2) As some still don’t know and continue to argue, Michael Myers was supposed to have died during the climatic explosion that ends Halloween II. This film was supposed to be the beginning of an anthology of individual and totally separate Halloween-themed films that would be released year after year. Unfortunately the venomous feedback received from fans after the lack of Myers cancelled that idea, and six years later against Carpenter’s better judgment, Myers was brought back.
3) The music in SOTW is simply great and perfect for the theme of the film. Carpenter again scored the film and the incorporation of the Silver Shamrock commercial theme recurring throughout became so frightfully foreshadowing of things to come.
4) Whereas there’s no Michael Myers, the film offers a deliciously evil villain in Dan O’Herily as Conal Cochran, an old toy manufacturer who unbeknownst to most is trying to unlock the ancient pagan spirits of Halloween by stealing and using the magic of Stonehenge to destroy the world’s children. His plan is to use simple yet effective Halloween masks to trigger the ruin’s power and unleash Pagan justice. This is shown in one of the most terrifying scenes in movie history (and one of the only to show an innocent child get murdered) as Bud Kupfer’s mask is triggered via the Silver Shamrock commercial and his head is turned to a snake and insect filled mush that then kills his parents.

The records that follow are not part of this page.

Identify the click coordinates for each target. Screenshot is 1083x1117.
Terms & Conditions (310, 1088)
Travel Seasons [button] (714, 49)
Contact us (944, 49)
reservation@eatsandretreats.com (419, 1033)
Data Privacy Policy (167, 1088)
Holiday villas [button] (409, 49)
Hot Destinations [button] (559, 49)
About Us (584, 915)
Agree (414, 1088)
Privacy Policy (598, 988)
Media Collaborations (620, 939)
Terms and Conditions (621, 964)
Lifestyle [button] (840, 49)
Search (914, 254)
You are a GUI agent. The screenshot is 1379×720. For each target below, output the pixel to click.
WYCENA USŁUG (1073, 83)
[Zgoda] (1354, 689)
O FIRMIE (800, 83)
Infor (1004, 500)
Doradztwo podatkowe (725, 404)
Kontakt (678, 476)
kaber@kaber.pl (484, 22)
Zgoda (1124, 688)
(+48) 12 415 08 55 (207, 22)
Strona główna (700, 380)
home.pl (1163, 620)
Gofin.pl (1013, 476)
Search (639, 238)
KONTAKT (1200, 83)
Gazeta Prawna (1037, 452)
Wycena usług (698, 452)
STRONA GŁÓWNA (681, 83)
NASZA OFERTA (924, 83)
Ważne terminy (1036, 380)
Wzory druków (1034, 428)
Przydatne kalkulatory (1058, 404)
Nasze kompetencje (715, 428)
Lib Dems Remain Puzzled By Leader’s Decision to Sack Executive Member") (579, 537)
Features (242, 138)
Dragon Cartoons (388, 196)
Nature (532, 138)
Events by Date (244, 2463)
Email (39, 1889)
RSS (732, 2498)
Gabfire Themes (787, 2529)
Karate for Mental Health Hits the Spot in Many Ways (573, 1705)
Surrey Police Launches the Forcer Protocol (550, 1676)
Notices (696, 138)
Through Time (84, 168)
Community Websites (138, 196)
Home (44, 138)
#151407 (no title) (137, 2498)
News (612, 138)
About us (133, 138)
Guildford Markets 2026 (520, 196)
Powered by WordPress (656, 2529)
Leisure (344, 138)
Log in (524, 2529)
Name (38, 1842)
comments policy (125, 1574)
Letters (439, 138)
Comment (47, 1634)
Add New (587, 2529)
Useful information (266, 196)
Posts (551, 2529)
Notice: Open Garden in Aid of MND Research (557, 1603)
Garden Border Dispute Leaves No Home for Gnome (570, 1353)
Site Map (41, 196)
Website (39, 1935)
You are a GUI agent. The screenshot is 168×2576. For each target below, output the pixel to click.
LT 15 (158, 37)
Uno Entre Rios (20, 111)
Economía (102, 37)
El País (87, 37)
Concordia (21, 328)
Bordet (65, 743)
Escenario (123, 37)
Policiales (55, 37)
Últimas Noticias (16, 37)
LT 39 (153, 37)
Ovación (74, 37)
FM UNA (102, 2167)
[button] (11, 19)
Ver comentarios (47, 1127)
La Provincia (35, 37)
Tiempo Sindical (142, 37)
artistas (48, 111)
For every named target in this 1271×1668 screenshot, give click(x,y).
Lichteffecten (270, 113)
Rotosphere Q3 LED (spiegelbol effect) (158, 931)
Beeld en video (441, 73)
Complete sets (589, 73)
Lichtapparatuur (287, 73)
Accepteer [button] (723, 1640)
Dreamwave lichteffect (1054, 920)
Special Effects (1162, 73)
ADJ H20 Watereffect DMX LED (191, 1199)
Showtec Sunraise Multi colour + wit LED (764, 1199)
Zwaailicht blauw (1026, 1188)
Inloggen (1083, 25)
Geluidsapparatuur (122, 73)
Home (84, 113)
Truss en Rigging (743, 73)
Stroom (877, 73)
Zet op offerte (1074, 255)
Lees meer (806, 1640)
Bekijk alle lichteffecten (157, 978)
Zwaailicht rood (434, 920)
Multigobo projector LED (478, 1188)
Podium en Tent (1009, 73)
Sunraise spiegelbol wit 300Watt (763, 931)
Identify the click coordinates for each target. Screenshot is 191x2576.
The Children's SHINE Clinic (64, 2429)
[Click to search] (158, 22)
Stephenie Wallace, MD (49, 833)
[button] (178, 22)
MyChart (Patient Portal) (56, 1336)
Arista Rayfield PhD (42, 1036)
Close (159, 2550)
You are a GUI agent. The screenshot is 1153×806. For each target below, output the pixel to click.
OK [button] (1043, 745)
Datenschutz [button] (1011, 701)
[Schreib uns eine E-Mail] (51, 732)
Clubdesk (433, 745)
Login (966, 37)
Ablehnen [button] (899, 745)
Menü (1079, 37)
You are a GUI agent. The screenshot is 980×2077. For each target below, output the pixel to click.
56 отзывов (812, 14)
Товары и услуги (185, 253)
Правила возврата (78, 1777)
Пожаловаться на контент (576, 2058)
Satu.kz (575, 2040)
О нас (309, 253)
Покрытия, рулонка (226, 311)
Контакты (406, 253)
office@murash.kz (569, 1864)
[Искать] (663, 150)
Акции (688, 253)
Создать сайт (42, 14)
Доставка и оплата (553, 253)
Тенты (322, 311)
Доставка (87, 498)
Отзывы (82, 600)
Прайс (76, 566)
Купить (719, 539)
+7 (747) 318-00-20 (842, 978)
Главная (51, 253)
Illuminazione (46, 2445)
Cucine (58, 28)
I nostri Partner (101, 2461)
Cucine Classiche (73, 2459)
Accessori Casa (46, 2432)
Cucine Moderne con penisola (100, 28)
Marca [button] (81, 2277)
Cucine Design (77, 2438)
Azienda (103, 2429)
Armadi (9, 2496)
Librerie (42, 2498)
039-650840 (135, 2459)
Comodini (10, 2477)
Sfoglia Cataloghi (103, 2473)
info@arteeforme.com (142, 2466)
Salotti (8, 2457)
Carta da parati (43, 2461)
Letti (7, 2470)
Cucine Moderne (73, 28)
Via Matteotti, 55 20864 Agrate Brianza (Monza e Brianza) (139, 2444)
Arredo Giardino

5) The message of the film is obviously very anti-corporate and anti-consumerism/commercialism. The evil plan is based around marketing to children and brainwashing them to the TV when the time is right. Again, this is why the Silver Shamrock song works so wonderfully.
6) It continues the sequel-tradition of upping the violence and nudity. Violent robot murders, faces exploding, the previously mentioned snake-filled child death, and a nice little hotel romp between Atkins and the adorable Stacy Nelkin.
In summation, Halloween III: Season of the Witch is both an excellent standalone horror film, and a worthy addition to the Halloween series. It even winks at the hardcore series fans (Dr. Castle is named for Nick Castle, who portrayed The Shape in the original, and Dick Warlock, Myers in part two, is a killer robot).
Over the years the Myers sequels have lost their appeal and can easily be viewed as shameless cash-grabs. Carpenter left the series over a script dispute before part four came out. Part five has what many consider the worst ending in the series. And part six was an unfinished mess, which saw series star Donald Pleasance die before completion.
Each film upped the violence and destroyed the legacy of the original and character of Michael Myers a little bit more. The biggest abomination was 2002’s Halloween: Resurrection, a film which is notorious for both killing off Jamie Lee Curtis and having rapper Busta Rhymes dispose of Michael. Halloween III received a mere 4.4/10 on IMDB and a 33% on Rotten Tomatoes. It is well deserving of a second viewing and second opinion. It is the best movie with “Halloween” in its title since 1978. And if you realllllly can’t get over the lack of Michael Myers, then pretend the Halloween III part isn’t there. Oh yeah, and grow up!